Abrupta, inclina el cuerpo hacia adelante, llena de una esperanza líquida e incendiaria. Su iris de color miel, cálido chisporrotea en un mar de sensaciones indescriptibles. Cerradas en puños, las manos golpetean la mesa y el tenedor, víctima del momento, se estampa contra el suelo. Romeo lo rescata, lava y devuelve a su dueña, que apenas puede contener la felicidad. El asentimiento leve, suave de la dibujante provoca un júbilo escandaloso. Gritos, saltos de alegría y besos, besos húmedos, largos, cortos, a montones. También un abrazo muy sentido, repleto de afecto.
—Te quiero, te quiero, te quiero —exhala, prendida en carmesí. —Siempre supe que eras mi amiga del alma.
—Anda, anda, come.
Protesta, con dejadez, aunque incapaz de ocultar la sonrisa cómplice, culpable que aflora a sus labios.
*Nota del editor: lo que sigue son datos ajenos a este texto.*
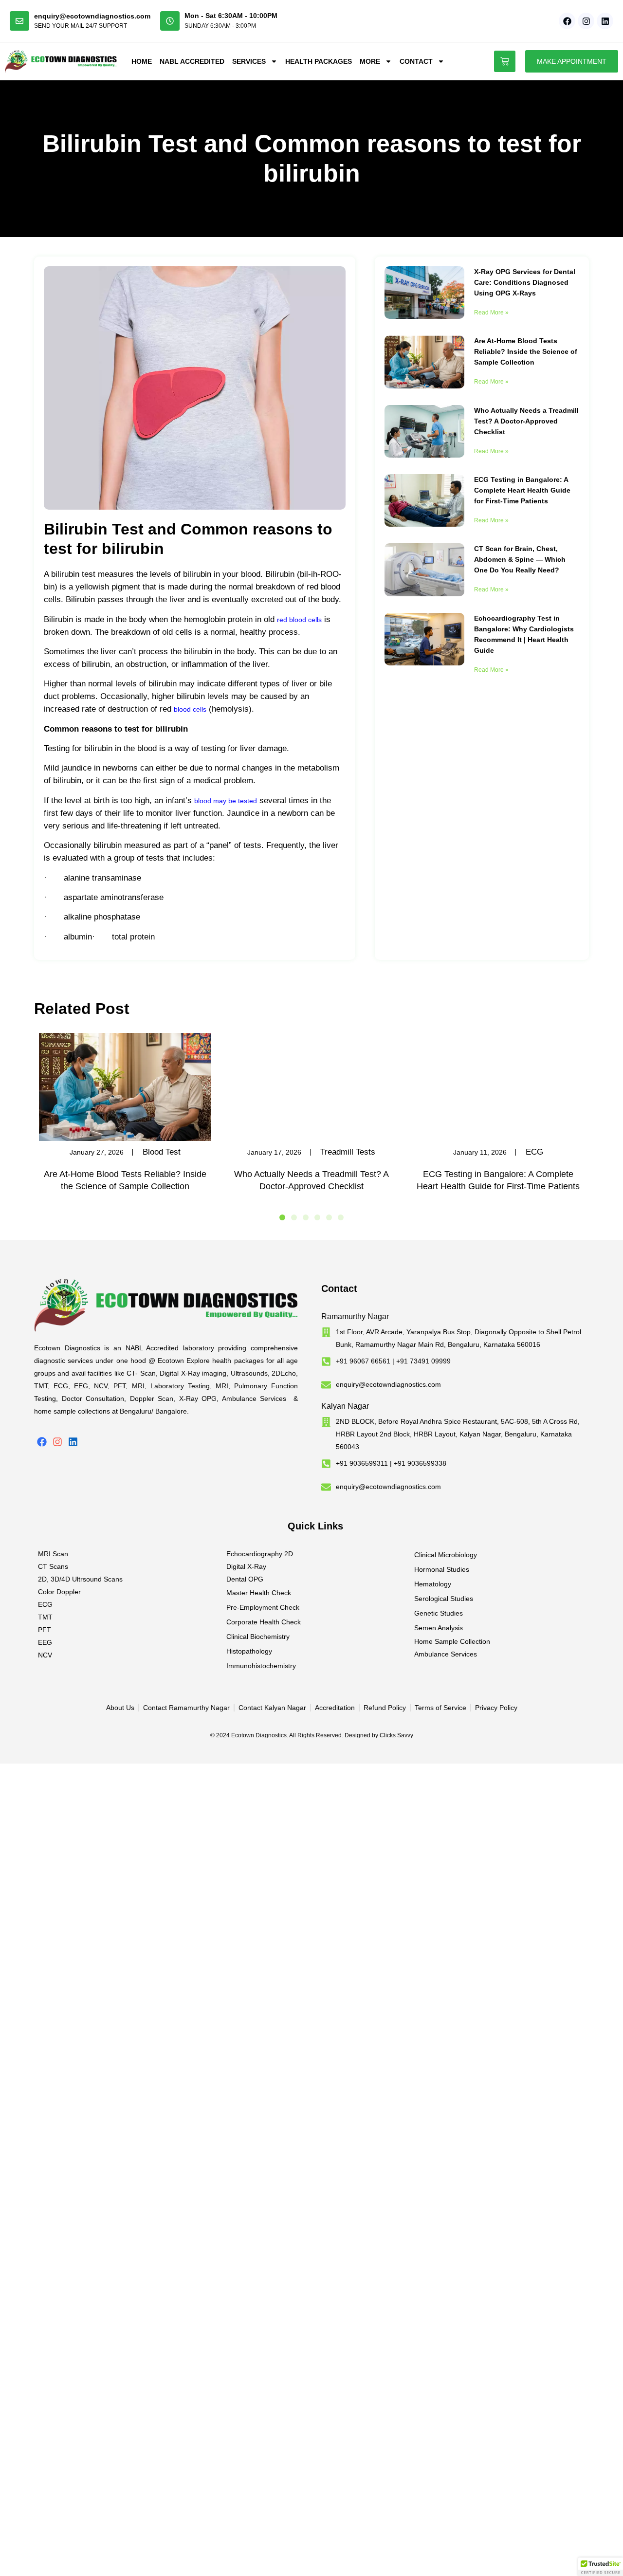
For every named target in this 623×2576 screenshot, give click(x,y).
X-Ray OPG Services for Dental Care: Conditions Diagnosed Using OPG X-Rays (524, 282)
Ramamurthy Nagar (355, 1316)
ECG (534, 1152)
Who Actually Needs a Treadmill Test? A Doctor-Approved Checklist (526, 421)
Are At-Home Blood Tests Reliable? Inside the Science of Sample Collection (525, 351)
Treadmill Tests (347, 1152)
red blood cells (299, 620)
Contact (416, 61)
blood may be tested (225, 801)
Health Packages (318, 61)
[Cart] (504, 61)
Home (141, 61)
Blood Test (162, 1152)
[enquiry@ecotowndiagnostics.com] (19, 21)
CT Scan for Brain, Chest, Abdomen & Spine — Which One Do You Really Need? (520, 559)
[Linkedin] (605, 21)
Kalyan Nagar (345, 1406)
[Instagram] (586, 21)
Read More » (491, 312)
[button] (282, 1217)
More (370, 61)
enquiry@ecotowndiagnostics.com (92, 16)
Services (249, 61)
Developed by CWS (585, 1748)
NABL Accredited (192, 61)
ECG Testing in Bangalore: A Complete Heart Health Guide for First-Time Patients (522, 490)
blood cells (190, 709)
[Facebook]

De soslayo, contempla al Guardia de Seguridad, quien le guiña un ojo, entre coqueto y atrevido.
—Yo podría ayudar —se ofrece. —Pero, ¿me permites un consejo?
—Romeo, el sabio —anuncia Chiara, teatral.
Una burbuja agradable, suave brota de su pecho y, de repente, se siente optimista, ligera; quizás, haya sido el ayudar a su protegida en apuros.
—No seas impulsiva —agrega él, en tono grave y profundo, como si desvelara algún tipo de conocimiento oculto, ancestral. Ella pierde la sonrisa, de golpe. —Debes irte si estás mal, por supuesto. Nadie debería aguantar un entorno hostil e intolerante, pero espérate a ver cómo reacciona tu madre. Puede que todos estos años distanciada la hayan ayudado a mejorar, cambiar o reflexionar y tu abuela os quiere a vosotras, no a ella. O, al menos, eso es lo que yo tengo entendido.
—A riesgo de que me consideréis poco justa, no creo que un trozo de mierda tenga capacidad de evolucionar a mejor.
—Si quieres tomar por evolución el hecho de que me haya llamado gorda dos veces en vez de diez —comenta, con dejadez.
—¿Y tu chico qué dice?
—¿Qué chico?
—El de Twitter —la pincha el chico. Clava su dedo sucesivas veces en el brazo, insistente.
—¿Qué?
—Por favor —deja escapar Chiara. Lleva los brazos al cielo, evidente. —¿Es que te crees que no nos hemos dado cuenta de que te pasas la mitad del tiempo inclinada sobre el móvil, con él?